When do people get violent? Is it not when they have run out of other options, when they are "backed into a corner" (as the saying goes)? One thing that holds true across all of the terrorist groups I have looked at (Muslim zealots, Basque and Irish nationalists) is that they feel trapped: they are "oppressed" by powers to which the only sane response (in their eyes) is violence (up to and including suicide, whether by detonating themselves in public or going on hunger strikes in prison). The vision that gives meaning to the life of a terrorist gives him freedom (to think, to find meaning in life), but that freedom comes at a terrible cost, because it is inherently fragile. It depends on other people having feelings that they may not (and in the case of modern terrorists, do not) have. It demands validation that history appears very loathe to give (as the overwhelming majority of Muslims, Irish, and Basques continue to reject the visions of utopia that their less inhibited comrades proclaim). The fanatics, inspired with the holy zeal of absolute truth, cannot admit this. Even if they do, they promptly cast themselves as prophets who will "lead the way" in spite of their people's backsliding ways. If enough of us play the bloody hero, they seem to think, surely the cause of Allah will prosper, and the nations of Euskadi and Ireland will shake off Britain and Spain to become heaven on earth.
As for those who actively oppose the terrorists, they are pond scum, orcs with no real motivation backing up the mindless cruelty they inflict on true Muslims, Irish Catholics, and Basques. You don't treat with pond scum. You don't compromise. You do whatever it takes to get the orcs off your land and out of your life. If that means blowing up some of their ill-favored children (or the children of others too blind to see them for the irreparable cancer that they are), well then, so be it.
There is an important common thread here between terrorist reasoning and the ongoing financial collapse of the Western world. Banks are failing because the way we do business in a modern world is too efficient: there is only one true way to do things, the cheapest way that maximizes profit. Ideologies are failing because they are likewise too efficient: there is only one true way to exist, and that is the way of Allah (as preached by Osama bin Laden). When maximizing profits creates snafus, true believers in the modern market economy cannot think of a new way to do business: like an alcoholic who has drunk all the gin in the house, they start raiding the medicine and cleaning cabinets, grasping for anything to keep their drunken dream of happiness alive. Just so, when the violent way of Allah creates hell instead of heaven, the terrorists respond with more violence, hoping that the ideologically driven crusade that is in many ways the cause of their problems may magically turn into a solution. When Coriantumr kills Shiz (Ether 15), they may finally have their way. If there are no people left in the world, then there will be no sectarian violence! But is that the best resolution we can come up with? What is the point of heaven anyway, if the only way to have it is to raise hell?
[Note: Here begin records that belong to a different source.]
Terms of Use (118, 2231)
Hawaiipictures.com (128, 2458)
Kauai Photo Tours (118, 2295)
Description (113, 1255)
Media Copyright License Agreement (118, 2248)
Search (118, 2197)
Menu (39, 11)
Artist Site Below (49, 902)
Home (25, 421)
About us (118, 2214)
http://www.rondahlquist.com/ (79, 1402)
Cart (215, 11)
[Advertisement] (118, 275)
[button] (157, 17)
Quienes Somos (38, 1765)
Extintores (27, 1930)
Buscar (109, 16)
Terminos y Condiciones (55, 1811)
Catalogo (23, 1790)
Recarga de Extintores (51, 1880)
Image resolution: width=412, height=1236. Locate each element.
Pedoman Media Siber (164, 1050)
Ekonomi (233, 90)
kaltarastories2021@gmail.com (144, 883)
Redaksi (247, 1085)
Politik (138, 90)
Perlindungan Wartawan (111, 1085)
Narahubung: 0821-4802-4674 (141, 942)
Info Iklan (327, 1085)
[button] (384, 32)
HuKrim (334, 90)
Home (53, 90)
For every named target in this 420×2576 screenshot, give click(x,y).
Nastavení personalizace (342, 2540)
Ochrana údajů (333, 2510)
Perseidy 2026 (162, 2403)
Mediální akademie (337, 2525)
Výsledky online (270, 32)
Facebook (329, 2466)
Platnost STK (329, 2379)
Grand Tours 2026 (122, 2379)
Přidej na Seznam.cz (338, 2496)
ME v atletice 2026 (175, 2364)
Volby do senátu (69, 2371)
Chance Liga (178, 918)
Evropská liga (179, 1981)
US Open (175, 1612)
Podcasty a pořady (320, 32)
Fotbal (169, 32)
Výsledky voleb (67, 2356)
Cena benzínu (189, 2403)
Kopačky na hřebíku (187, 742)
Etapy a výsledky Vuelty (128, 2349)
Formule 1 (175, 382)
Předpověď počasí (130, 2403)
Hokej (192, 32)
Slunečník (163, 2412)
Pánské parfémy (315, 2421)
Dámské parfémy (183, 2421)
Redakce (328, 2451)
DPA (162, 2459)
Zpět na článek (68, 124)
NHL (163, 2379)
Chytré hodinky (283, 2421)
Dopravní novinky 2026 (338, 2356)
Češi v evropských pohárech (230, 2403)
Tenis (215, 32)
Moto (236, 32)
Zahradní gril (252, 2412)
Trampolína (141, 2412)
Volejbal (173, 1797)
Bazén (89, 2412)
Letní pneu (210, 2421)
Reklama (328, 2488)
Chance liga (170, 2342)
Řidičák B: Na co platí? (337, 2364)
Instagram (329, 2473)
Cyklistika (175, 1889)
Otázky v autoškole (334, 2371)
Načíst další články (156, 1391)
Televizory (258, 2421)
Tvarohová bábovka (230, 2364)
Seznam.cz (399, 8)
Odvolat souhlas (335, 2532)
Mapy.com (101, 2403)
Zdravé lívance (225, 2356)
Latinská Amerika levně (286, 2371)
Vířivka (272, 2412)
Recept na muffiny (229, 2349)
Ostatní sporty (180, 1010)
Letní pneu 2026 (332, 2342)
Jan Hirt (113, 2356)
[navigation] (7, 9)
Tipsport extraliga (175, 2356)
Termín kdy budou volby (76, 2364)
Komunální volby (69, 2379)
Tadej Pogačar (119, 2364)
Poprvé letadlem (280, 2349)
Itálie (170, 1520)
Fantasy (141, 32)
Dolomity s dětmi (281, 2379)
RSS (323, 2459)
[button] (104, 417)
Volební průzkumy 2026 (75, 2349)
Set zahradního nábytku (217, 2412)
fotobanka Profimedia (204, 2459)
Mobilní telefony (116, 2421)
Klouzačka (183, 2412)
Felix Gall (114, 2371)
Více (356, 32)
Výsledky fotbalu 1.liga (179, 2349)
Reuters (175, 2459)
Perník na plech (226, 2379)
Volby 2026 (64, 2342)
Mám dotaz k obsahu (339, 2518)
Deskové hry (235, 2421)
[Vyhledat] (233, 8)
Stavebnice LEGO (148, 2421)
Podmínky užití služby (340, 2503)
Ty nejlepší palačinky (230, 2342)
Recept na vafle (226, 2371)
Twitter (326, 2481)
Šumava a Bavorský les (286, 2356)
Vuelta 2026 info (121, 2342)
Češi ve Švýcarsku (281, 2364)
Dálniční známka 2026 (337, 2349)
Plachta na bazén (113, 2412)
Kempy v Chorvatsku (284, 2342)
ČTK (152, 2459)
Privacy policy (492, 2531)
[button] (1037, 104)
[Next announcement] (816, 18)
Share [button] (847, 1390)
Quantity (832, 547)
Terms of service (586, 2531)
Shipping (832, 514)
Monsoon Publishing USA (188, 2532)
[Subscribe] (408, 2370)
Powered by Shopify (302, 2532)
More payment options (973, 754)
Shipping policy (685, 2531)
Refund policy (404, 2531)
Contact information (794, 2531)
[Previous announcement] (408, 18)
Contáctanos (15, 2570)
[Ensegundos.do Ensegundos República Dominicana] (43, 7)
The more I think about moral conflicts, the less useful violence seems to me. It has its place, of course, and it will not be denied. But that does not mean that that place is necessarily where past generations have put it. And there are differing degrees of violence. I can kill someone actively, or I can passively make their lives so miserable and impossible that they kill themselves. I can hurl bombs, or I can hurl insults. (Note that polite insults are still insults.) If the choice is necessarily between one and the other, I naturally prefer the insults and the passive aggression (whether I am on the giving or the receiving end). But I would actually like to maintain my distance from both kinds of violence. I want my way of life to be as nonviolent as possible. Ironically, this requires that I admit some violence, since to deny it entirely would merely lead to its appearing under some clever disguise (like the "re-education camps" employed by certain high-minded regimes). Pretending that I am utterly harmless is as silly and as wrong as indulging every opportunity I have to do harm. I have to admit the real harmfulness that is in me. I have to know it, and I have to develop real means of dealing productively with it. This is tough stuff, requiring a lot more moral fiber than many of us seem to think (to judge from our public discourse).
More on this later. For now, I'm tapped out.